Comme dans toute excellente autobiographie rock qui se respecte, les anecdotes sont légions. Le tournage de Rock’n’roll high school, par exemple, la première tournée allemande des Ramones, les sessions d’enregistrements sous la houlette de Phil Spector, les blagues faites par les membres du groupe à Monte, leur rencontre avec Stephen King, mais aussi les tournées où le public se renouvellera dans la foulée de Nirvana. Lire comment les Ramones vivent l’arrivée du grunge est savoureux. Leur popularité deviendra énormissime un peu partout mais en Amérique du Sud, la Ramonmania n’a rien à envier à la Beatlemania. «On est passés du fait de jouer dans un trou à rats à celui de jouer dans les stades» écrit Marky.

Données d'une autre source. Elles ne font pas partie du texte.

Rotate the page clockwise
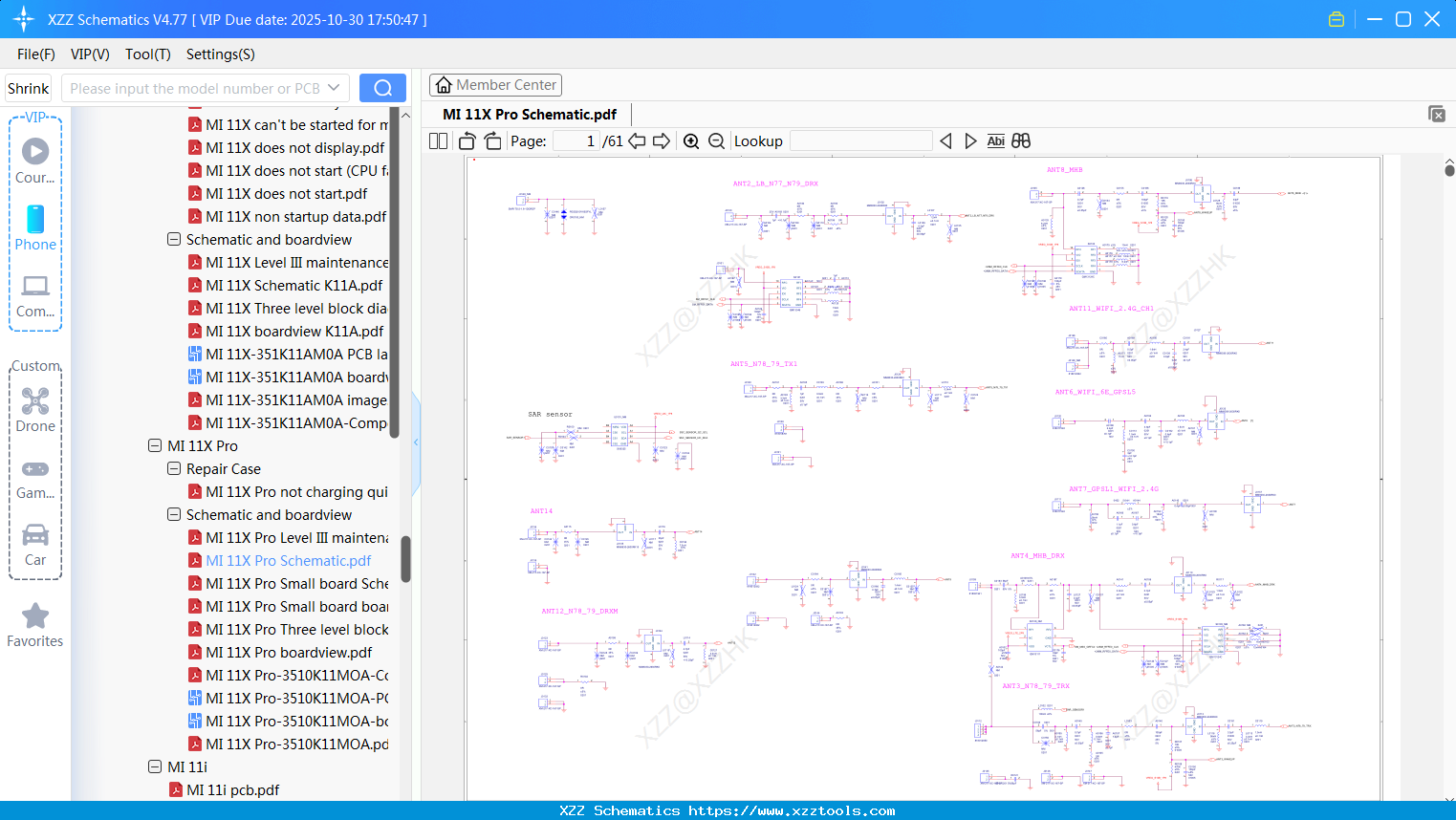tap(492, 141)
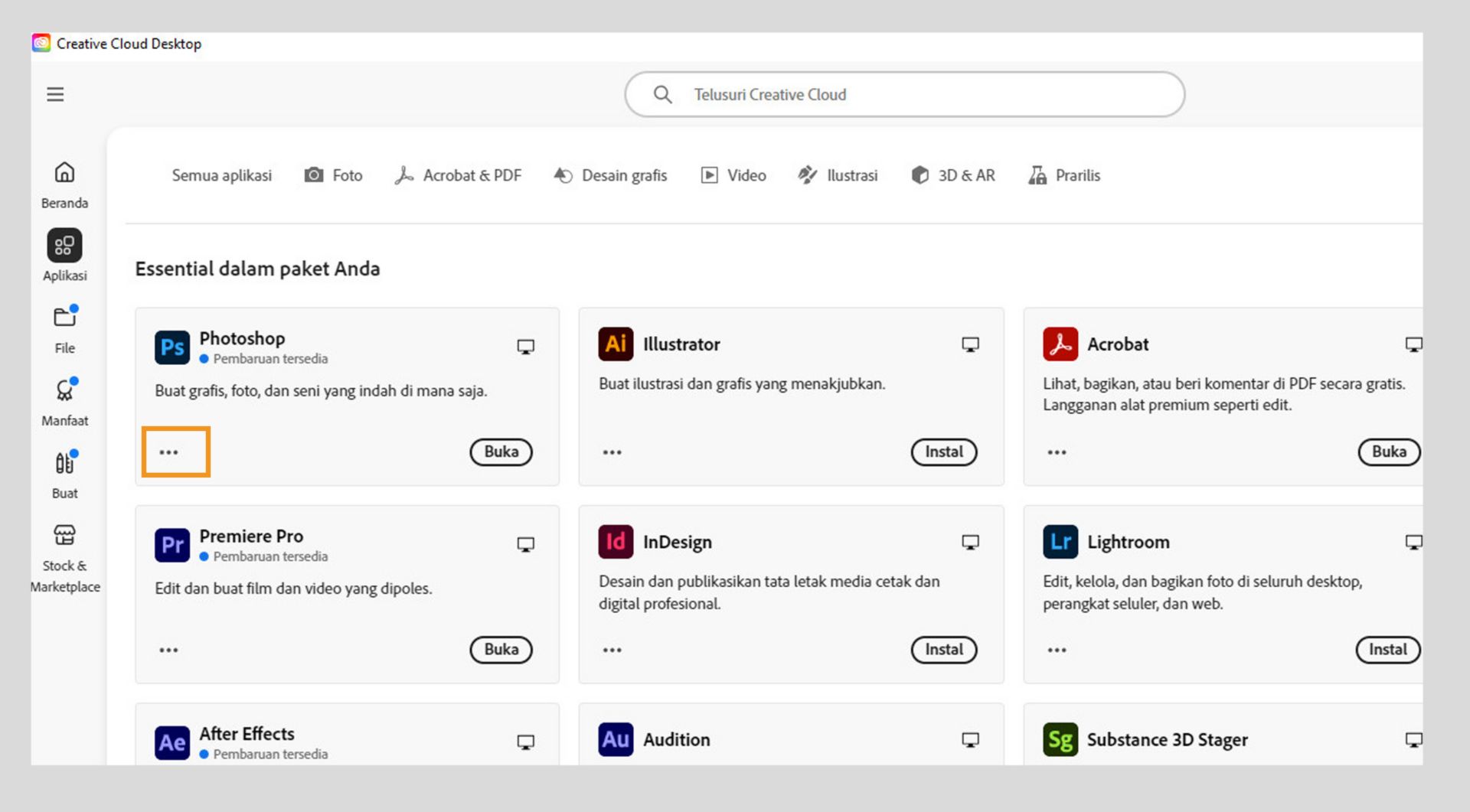This screenshot has width=1470, height=812.
Task: Click the Lightroom app icon
Action: 1060,542
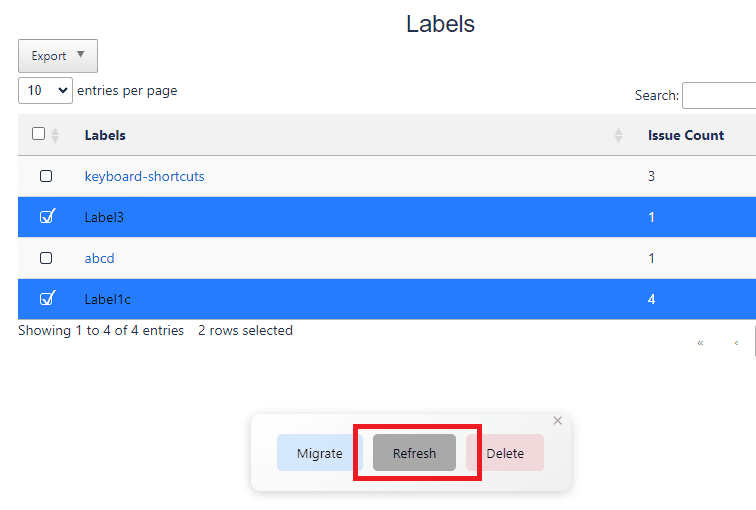Image resolution: width=756 pixels, height=510 pixels.
Task: Open the keyboard-shortcuts label link
Action: pyautogui.click(x=144, y=176)
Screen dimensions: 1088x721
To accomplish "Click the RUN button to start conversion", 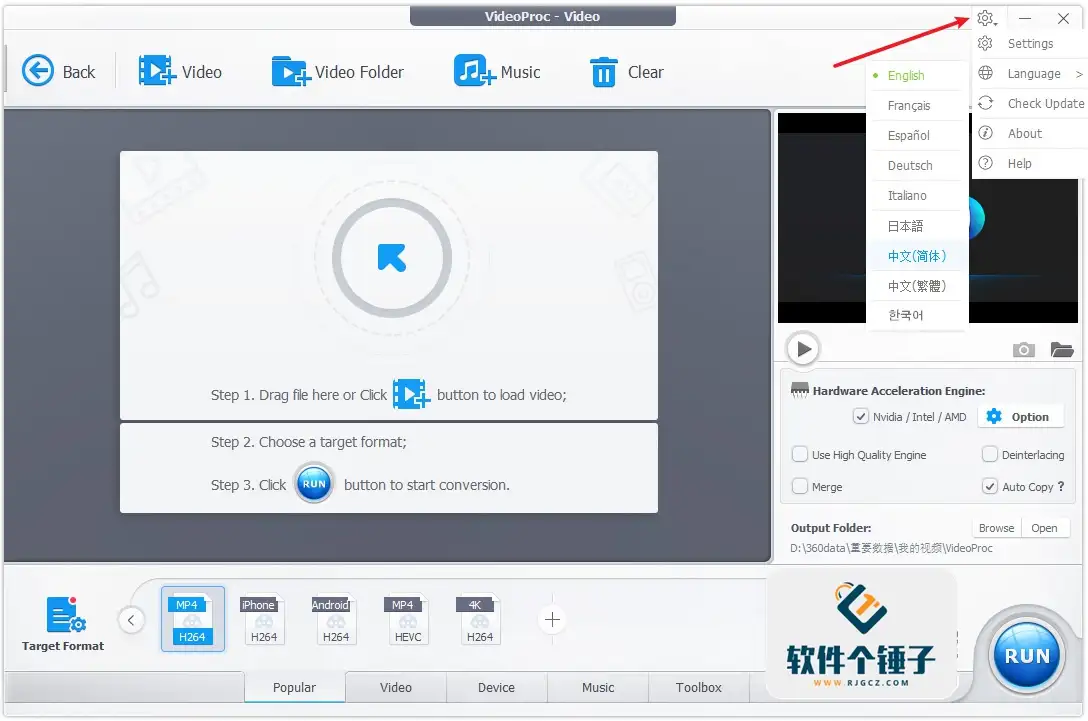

Les dernières pages sont un peu moins drôles. La fin du groupe, Joey étant malade avec une hache de guerre entre Johnny et Joey jamais enterrée. Le décès du chanteur qui enregistrait son album solo qui sortira à titre posthume sera suivi de celui du bassiste (overdose) et du guitariste (cancer de la prostate). Et cette cérémonie au Rock and Roll of Fame le 18 mars 2002 un peu pathétique. Au final, comme le précise l’auteur «John, Dee Dee, Joey et tous les gens merveilleux avec qui on a travaillé dans les Ramones, ainsi que nos amis dans d’autres groupes, ont été bénis et maudits par le même sort: ils étaient en avance sur leur temps». L’histoire n’en est que plus belle…
PHILIPPE MANCHE
Marky Ramone Punk rock blitzkrieg, ma vie chez les Ramones (traduit de l’anglais par Stan Cuesta). RivagesRouge, 412p., 24 euros.